There is much more background to all this, but after all it is background. We are here writing of the present state of the assault on the Academy.

In a very important way, the assault on the Academy is the linchpin of the entire effort of the Statist Left to bring down the United States as a barrier to the takeover of the globe by Leftist Statism. For it is in the Academy that the precepts underlying (emphasis on "lying") Leftist Statism are taught. The assault on the Academy is conducted on three main fronts: The myth of the superiority of Youth; the revision and misrepresentation of History, and (easily observable but just as easily obscured) the turning of the Youth against their elders.

Right now the fashionable way to corrupt the young is to involve them into the "let's save the planet" bullshit currently being discussed.
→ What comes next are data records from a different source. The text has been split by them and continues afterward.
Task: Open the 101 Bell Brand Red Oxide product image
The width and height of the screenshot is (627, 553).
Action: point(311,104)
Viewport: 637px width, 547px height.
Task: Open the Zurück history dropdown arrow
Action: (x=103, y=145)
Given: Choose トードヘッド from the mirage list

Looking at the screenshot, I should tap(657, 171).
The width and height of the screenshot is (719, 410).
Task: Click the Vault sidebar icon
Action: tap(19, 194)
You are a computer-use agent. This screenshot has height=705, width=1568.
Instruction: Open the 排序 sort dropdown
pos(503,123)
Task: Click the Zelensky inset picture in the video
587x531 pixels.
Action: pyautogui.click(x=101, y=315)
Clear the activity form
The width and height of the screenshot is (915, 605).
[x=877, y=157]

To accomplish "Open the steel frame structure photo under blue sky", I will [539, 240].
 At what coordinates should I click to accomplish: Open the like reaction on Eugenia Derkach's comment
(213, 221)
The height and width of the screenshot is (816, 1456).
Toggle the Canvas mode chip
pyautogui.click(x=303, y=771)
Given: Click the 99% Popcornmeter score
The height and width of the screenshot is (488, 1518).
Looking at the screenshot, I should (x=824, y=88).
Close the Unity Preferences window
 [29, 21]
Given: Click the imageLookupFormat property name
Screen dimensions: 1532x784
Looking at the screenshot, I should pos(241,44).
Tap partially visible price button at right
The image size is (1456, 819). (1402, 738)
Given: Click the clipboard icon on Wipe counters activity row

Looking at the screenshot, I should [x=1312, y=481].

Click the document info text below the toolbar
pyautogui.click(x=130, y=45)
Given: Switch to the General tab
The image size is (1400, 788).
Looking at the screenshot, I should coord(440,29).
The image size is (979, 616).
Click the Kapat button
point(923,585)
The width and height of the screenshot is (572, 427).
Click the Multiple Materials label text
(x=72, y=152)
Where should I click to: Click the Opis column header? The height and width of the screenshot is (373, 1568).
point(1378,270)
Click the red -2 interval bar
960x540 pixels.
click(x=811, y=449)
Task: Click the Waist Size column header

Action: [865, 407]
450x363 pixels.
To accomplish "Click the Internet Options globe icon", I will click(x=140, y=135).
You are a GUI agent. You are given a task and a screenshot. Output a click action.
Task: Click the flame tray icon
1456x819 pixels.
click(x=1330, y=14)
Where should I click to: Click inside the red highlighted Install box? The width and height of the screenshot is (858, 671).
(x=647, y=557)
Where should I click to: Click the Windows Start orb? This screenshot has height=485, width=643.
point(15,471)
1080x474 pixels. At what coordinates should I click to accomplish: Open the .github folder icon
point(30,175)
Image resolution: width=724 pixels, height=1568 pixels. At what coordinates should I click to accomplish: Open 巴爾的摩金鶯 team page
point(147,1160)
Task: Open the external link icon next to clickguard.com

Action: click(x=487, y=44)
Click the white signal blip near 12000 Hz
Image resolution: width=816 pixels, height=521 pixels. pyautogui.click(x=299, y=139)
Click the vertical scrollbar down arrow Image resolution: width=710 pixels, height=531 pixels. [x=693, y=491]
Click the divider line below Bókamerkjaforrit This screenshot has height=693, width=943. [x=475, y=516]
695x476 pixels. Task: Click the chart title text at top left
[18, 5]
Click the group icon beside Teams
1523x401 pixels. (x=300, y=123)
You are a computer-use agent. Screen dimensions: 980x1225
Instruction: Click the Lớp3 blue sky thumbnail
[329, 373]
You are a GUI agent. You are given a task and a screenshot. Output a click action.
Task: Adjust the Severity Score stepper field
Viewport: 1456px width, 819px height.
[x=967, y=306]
A favorite technique is for a professor or high school instructor to tell his or her young charges that their situation is analogous to a frog being boiled alive.

According to this narrative, we older folk are like frogs who started out in a pan full of cold water, who have had the heat turned up gradually and don't know they are being boiled to death slowly. Meanwhile these teenage innocents are told that they are analogous to young frogs who can feel the boiling water and who jump out immediately, leaving the complacent older frogs to die.

This analogy makes these kids feel several orders of magnitude wiser than their far more experienced elders. It also encourages the young to - rather than see their elders as a fountain of experience to be learned from - see their elders as hopeless fools who refuse to see the light they have been shown, and distracts them from realizing that they are more analogous to moths being lured by a flame held by their instructors (so many of whom are old enough to be their parents) and who are being used to further the agenda of a pack of would-be dictators.

The corruption of the young is essential to the other four barbs of the Statist-Left calthrop. The justification of various Statist policies is centered on the good of the youth. If one front in the war on liberty can be said to be more important than the rest, it is the assault on the Academy, which enables the corruption of the Youth.